The team describes a Clinical-Relevant reliable 3D neuroblastoma Model towards immunotherapies testing

Neuroblastoma (NB) represents an aggressive, metastatic solid tumors of childhood, with a very poor survival rate, despite the use of combination therapies including novel immunotherapies. Treatment failures are mainly due to the lack of adequate in vitro models for studying the efficacy of potential therapeutics, including those aimed to enhance anti-tumor immune responses. A recent study published in Frontiers in Immunology shows a 3D cell laden hydrogel as tumor model to evaluate the effects of the three-dimensionality on biological and immunological properties of NB cells.
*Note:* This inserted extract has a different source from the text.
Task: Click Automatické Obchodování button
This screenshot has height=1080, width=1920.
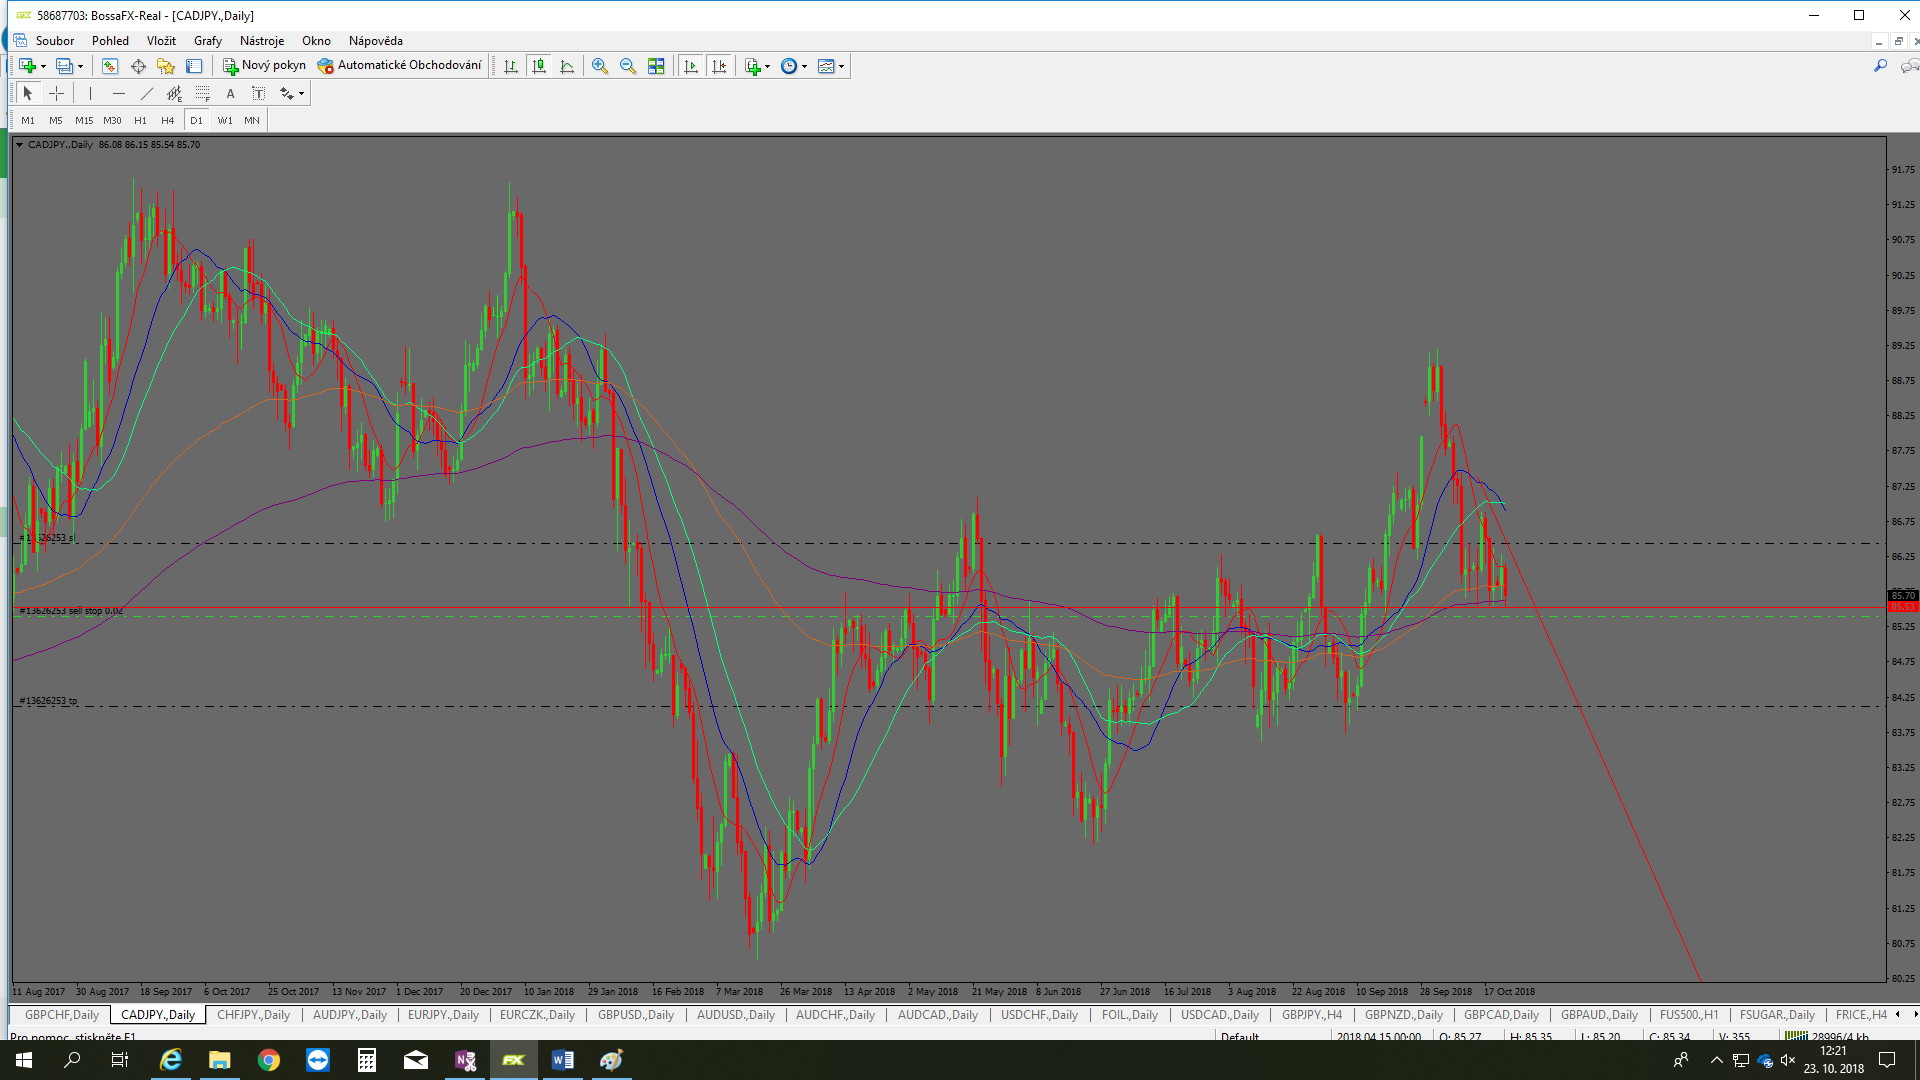Action: (400, 66)
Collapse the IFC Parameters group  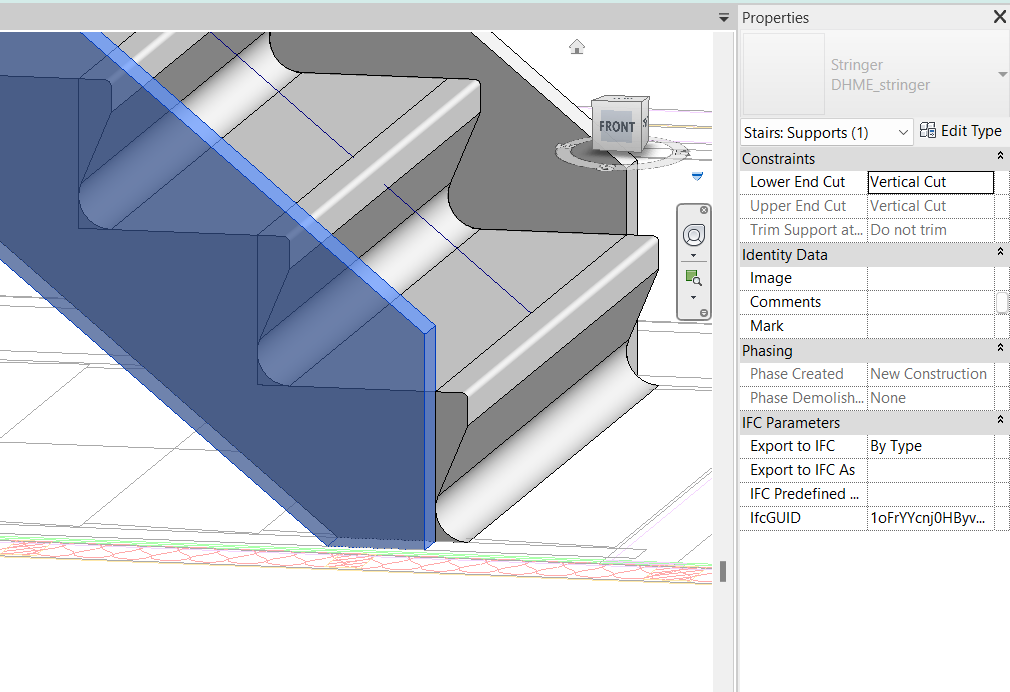point(1000,421)
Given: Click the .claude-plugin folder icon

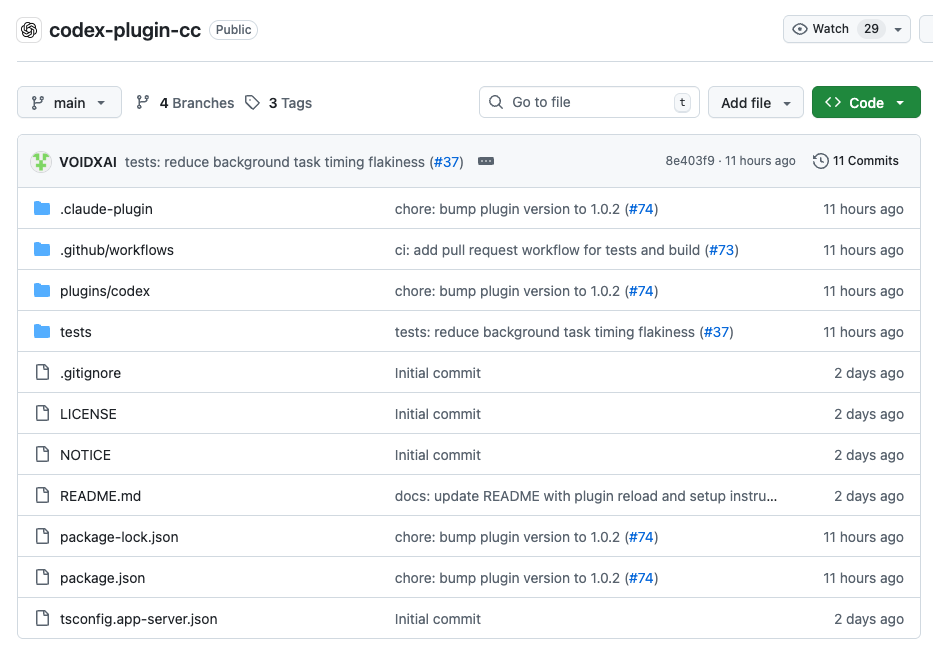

This 3D model highlighted molecular features that more closely resemble the immunophenotypic variants occurring in vivo and not fully appreciated in classical 2D culture conditions. In particular, NB cell lines grown within the 3D alginate spheres presented spheroid morphology, optimal survival, and proliferation capabilities. 3D cultured NB cells were also evaluated for the constitutive and IFN-γ-induced expression of surface molecules capable of tuning the anti-tumor activity of natural killer (NK) cells including immune checkpoint ligands. In particular, IFN-γ induced de novo expression of high amounts of HLA-I molecules, increased the expression of the immune checkpoint ligands PD-Ls and B7-H3 while virtually abrogating that of PVR, whose expression correlates with high susceptibility to NK-mediated killing. Thus, this 3D cell laden hydrogel might represent a clinical-relevant cell culture platform where to test the efficacy of personalized therapeutic approaches aimed to optimize the current and innovative immune based therapies in a very systematic and reliable way.

A. Marrella, A. Dondero, M. Aiello, B. Casu, D. Olive, S. Regis, C. Bottino, D. Pende, R. Meazza, G. Caluori, R. Castriconi and S. Scaglione (2019): “Cell-Laden Hydrogel as a Clinical-Relevant 3D Model for Analyzing Neuroblastoma Growth, Immunophenotype, and Susceptibility to Therapies”. Front. Immunol.